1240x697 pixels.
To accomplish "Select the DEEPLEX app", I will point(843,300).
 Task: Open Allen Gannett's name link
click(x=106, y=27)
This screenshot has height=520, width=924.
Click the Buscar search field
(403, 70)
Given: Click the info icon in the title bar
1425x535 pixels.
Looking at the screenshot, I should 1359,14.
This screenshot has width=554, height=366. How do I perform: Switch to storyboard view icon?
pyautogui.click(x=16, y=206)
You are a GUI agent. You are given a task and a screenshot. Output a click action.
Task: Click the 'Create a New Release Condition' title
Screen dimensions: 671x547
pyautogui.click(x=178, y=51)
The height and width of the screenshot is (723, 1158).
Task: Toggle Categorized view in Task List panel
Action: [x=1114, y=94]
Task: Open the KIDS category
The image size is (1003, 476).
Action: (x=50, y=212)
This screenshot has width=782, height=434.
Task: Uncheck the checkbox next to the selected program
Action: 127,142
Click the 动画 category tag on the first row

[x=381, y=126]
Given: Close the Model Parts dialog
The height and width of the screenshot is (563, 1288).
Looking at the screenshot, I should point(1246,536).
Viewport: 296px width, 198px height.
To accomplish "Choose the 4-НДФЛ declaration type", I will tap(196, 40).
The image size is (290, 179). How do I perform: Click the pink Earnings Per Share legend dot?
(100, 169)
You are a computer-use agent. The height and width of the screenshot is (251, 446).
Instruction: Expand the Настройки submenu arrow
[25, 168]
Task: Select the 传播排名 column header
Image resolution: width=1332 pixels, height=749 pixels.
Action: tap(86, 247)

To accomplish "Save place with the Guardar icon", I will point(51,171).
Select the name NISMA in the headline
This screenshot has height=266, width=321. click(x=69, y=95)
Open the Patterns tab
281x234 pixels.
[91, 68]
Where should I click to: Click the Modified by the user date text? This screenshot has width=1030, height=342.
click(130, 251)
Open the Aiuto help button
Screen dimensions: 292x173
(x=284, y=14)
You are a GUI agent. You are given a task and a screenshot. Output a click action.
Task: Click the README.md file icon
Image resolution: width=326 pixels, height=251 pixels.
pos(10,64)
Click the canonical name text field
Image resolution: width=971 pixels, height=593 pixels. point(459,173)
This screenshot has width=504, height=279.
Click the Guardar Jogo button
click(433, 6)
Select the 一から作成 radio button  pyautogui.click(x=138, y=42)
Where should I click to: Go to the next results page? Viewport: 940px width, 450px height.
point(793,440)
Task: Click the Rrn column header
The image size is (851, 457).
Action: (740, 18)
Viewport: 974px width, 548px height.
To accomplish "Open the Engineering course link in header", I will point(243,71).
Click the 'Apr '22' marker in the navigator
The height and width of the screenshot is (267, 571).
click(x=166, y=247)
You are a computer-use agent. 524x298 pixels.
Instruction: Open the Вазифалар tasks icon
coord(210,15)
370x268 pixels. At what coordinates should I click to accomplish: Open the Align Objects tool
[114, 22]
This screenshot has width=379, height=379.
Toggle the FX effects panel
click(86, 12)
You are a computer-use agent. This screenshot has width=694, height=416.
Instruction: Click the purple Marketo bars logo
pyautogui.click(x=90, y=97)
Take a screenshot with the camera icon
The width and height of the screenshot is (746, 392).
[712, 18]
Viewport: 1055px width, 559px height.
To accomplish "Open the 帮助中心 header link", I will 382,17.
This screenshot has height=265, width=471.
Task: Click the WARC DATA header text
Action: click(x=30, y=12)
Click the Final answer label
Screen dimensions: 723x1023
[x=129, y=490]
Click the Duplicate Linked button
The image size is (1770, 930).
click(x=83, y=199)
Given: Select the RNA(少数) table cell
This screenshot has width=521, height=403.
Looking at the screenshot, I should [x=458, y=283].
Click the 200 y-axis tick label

□ □ □ □ □

Work instruction:
Copy every line from the records that holds the string "agent".

Answer section:
You are a GUI agent. You are given a task and a screenshot. Output a click action.
You are a computer-use agent. The height and width of the screenshot is (251, 446).
You are a GUI agent. You are given a task and a screenshot. Output a click action.
You are a computer-use agent. 524x298 pixels.
You are a computer-use agent. This screenshot has width=694, height=416.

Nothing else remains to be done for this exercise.